= Beginning of Section =
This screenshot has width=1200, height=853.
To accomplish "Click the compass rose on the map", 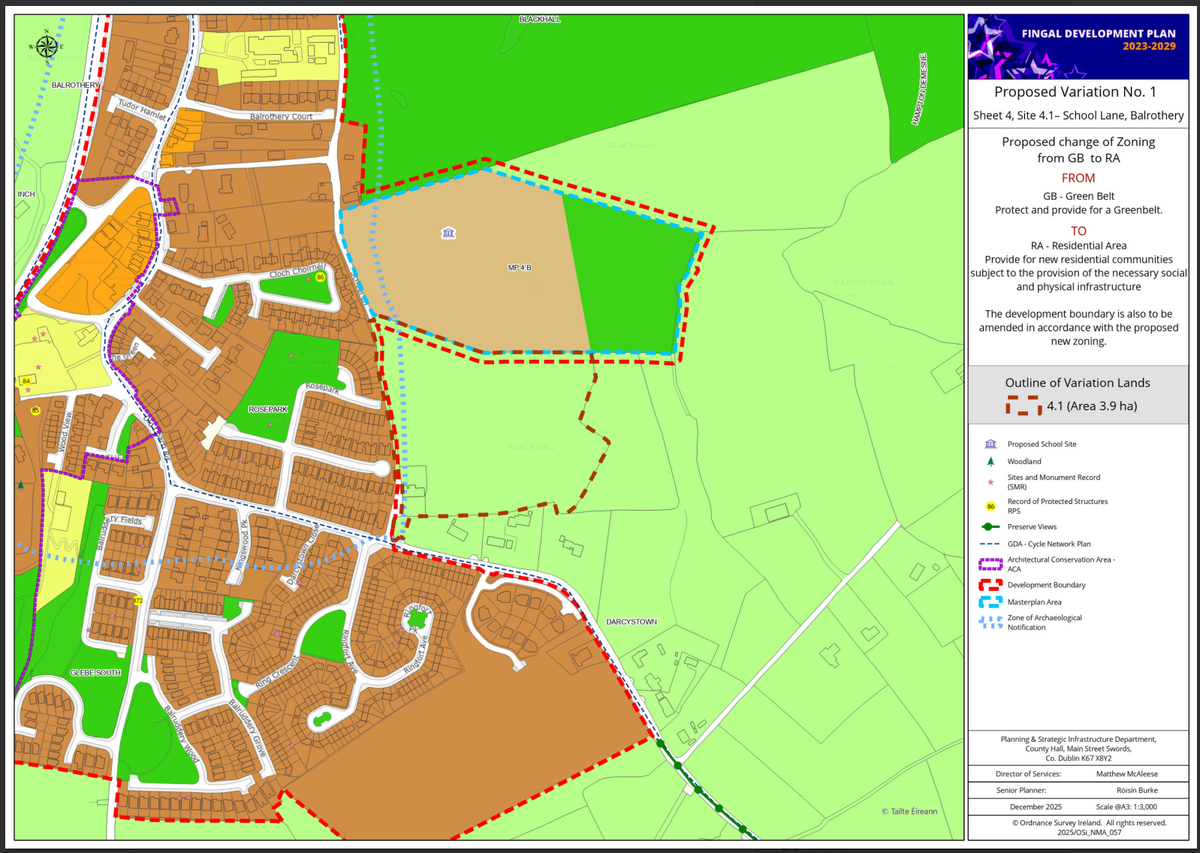I will [46, 45].
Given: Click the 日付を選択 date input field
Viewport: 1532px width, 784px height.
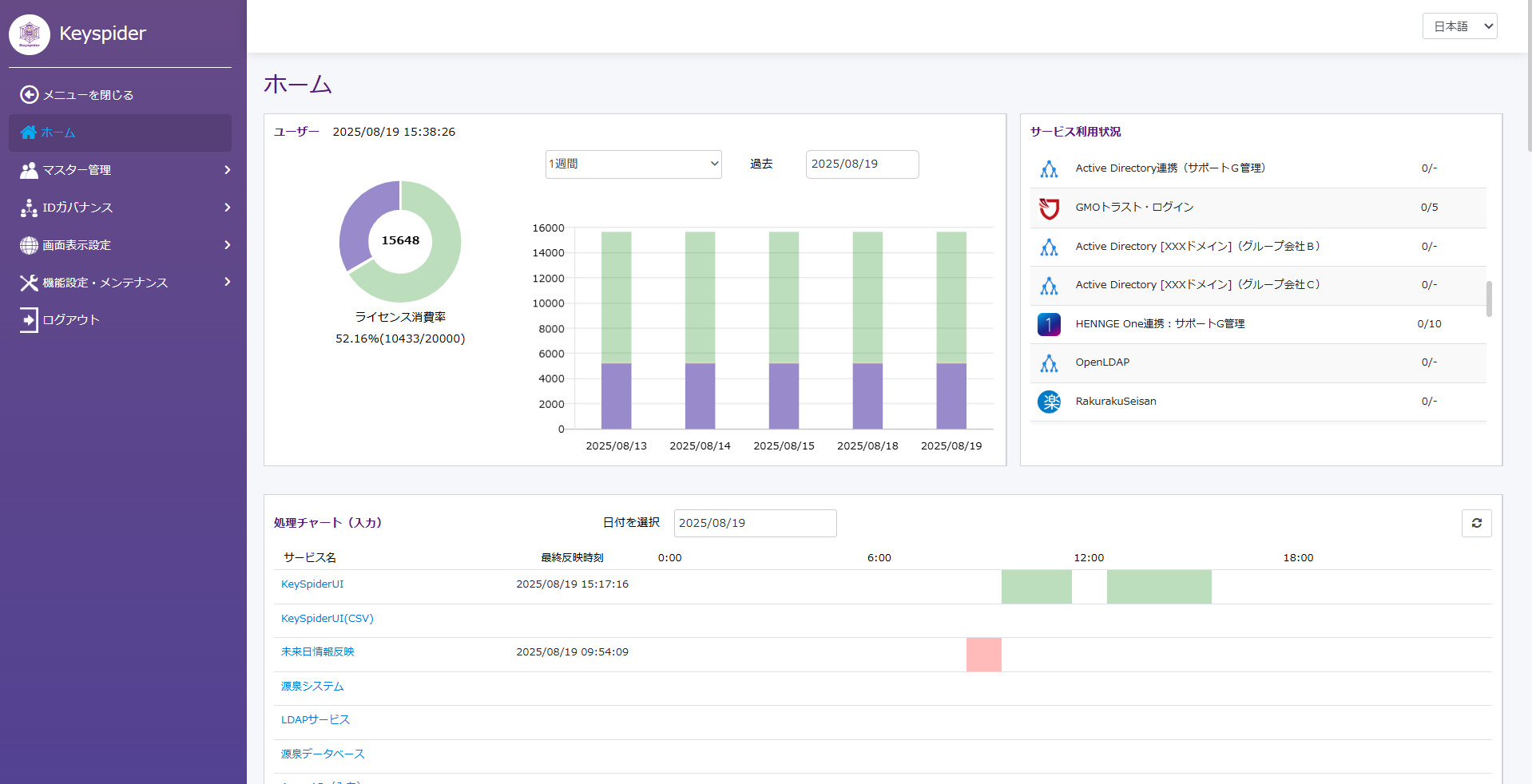Looking at the screenshot, I should [x=755, y=523].
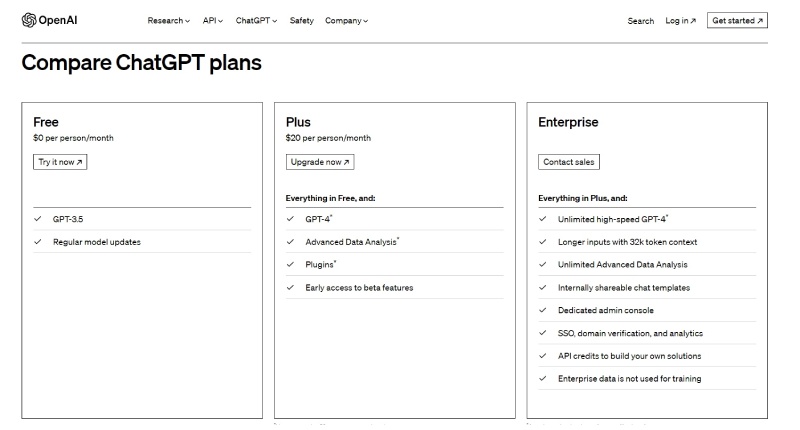Click Try it now for Free plan

tap(60, 162)
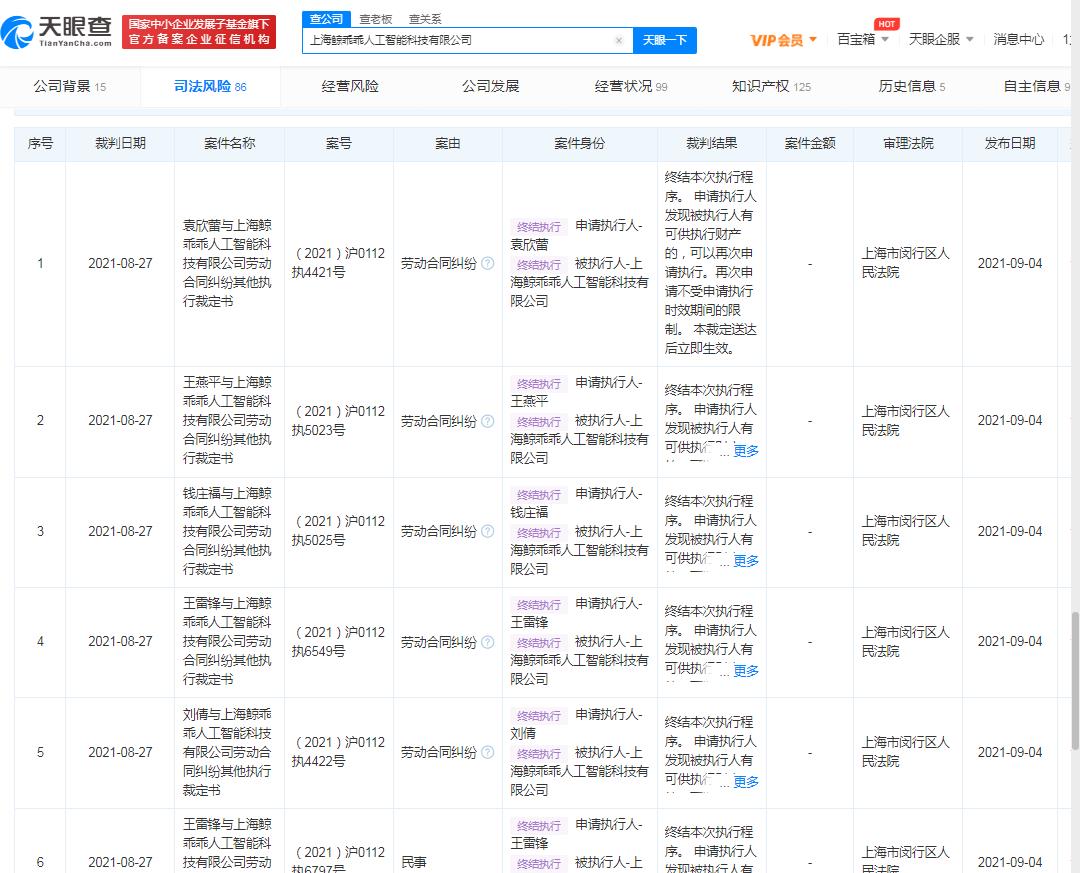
= End of Section =
# Task statement
I need the lines from the line holding "Given: Click the 日付を選択 date input field" through the end of the material, inclusive, restated word for word and without pictures.

# Solution for this task
Given: Click the 日付を選択 date input field
Viewport: 1532px width, 784px height.
Looking at the screenshot, I should [x=755, y=523].
Click Try it now for Free plan

tap(60, 162)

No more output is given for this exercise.